Organs Are Vertical—Not Horizontal!

All the cleverness created a thoroughly horizontal instrument stretching from wall-to-wall, so our next challenge was to give it some sense of verticality and pay homage to the Roosevelt’s 19th-century style. The obvious answer was to feature the center portion of the organ and, even though it was a bit wider than normal, emphasize height by selecting narrower scale pipes and also making them over-length, thus appearing taller. The over-reach of center pipes in each flat, as well as the tall finials, adds to this impression.

The next problem was de-emphasizing the side sections. Our first thought was to use grille work only, but that just made the side sections of the instrument appear to be more massive. The small, narrow-scale pipes at the forward corners of each side were added to provide a bit of interest and an explanation as to why there were large boxes on either side of the organ!

As can be seen from the cover photo and from the plan of the enlarged balcony, there is now adequate room for a choir, and instrumentalists are not stuck back in the corner.

How Can We Dress It Up?

The process of case design usually starts with a simple pencil sketch just to get an idea of the general proportion and massing of elements, the number of front pipes, etc. Usually this is given to the church architect who makes comments and suggestions. Sometimes, many levels of approval are involved and the sketch becomes more-and-more elaborate until a full mechanical drawing is made.

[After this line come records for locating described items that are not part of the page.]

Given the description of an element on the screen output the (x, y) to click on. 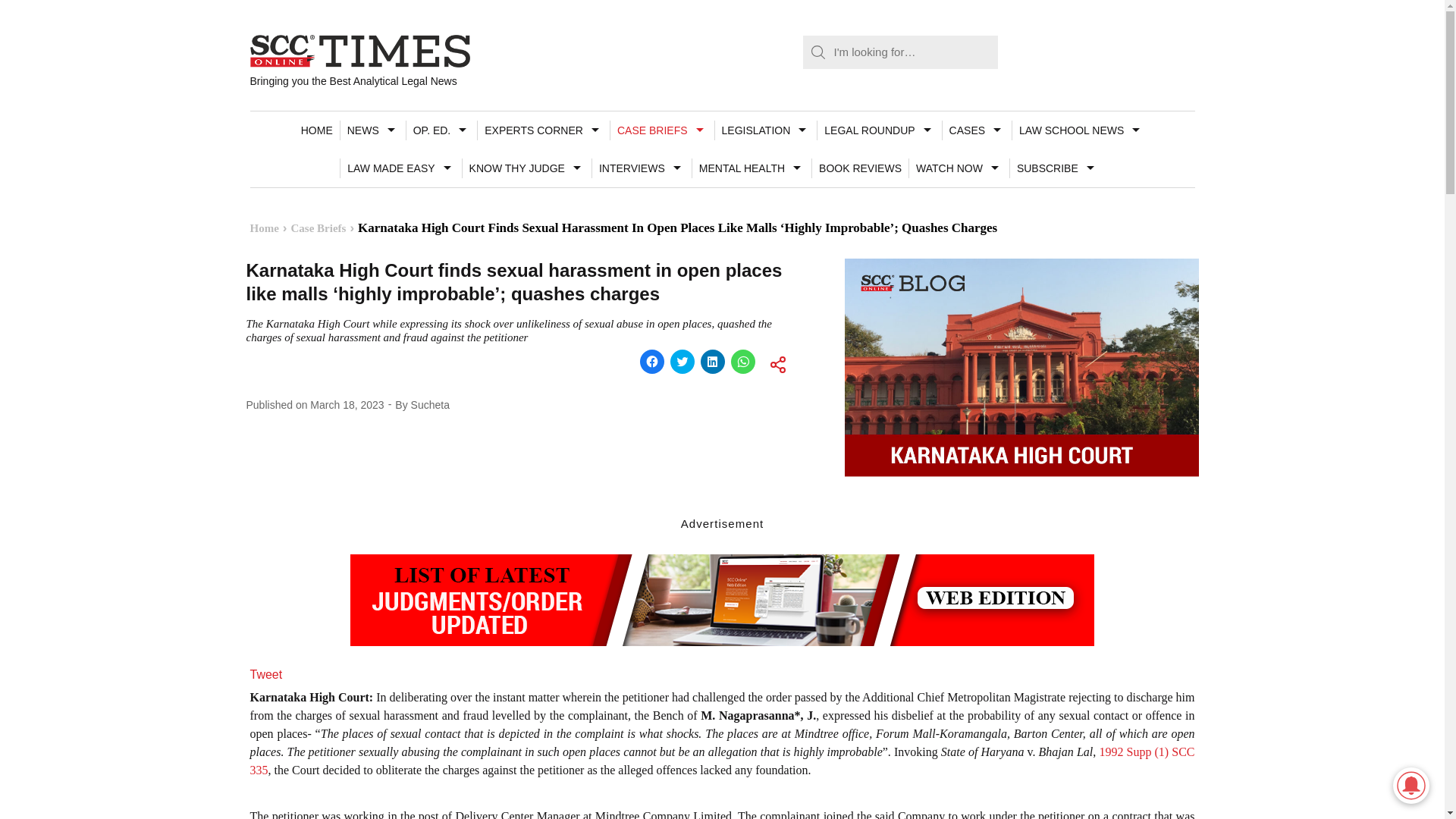
Click to share on Facebook (651, 361)
Click to share on WhatsApp (742, 361)
CASE BRIEFS (662, 130)
Click to share on Twitter (681, 361)
HOME (316, 130)
NEWS (372, 130)
OP. ED. (441, 130)
Click to share on LinkedIn (712, 361)
EXPERTS CORNER (543, 130)
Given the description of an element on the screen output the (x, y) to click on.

When this is accepted, we often have the specialist pipe organ renderers, Pipeshaders of Orem, Utah, do their magic to interpolate our mechanical drawing into a photograph of the church. The mechanical drawing and rendering are shown at right, for comparison with the final product shown on the cover.

This project involved a second completely separate but inter-connected organ in the sanctuary. The design process was much simpler with the exception that we had to develop a design within two arches set at a 90° angle with the face of the organ projecting diagonally across the church, so that the case would be attractive from many perspectives.

The organs were dedicated in a Mass of Dedication and Celebration on April 21, 2013. The inaugural recital with Ken Cowan playing the works of Bach, Reger, Willan, Vierne, Widor, Laurin, and Wagner was played to a very large and appreciative audience on September 8, 2013.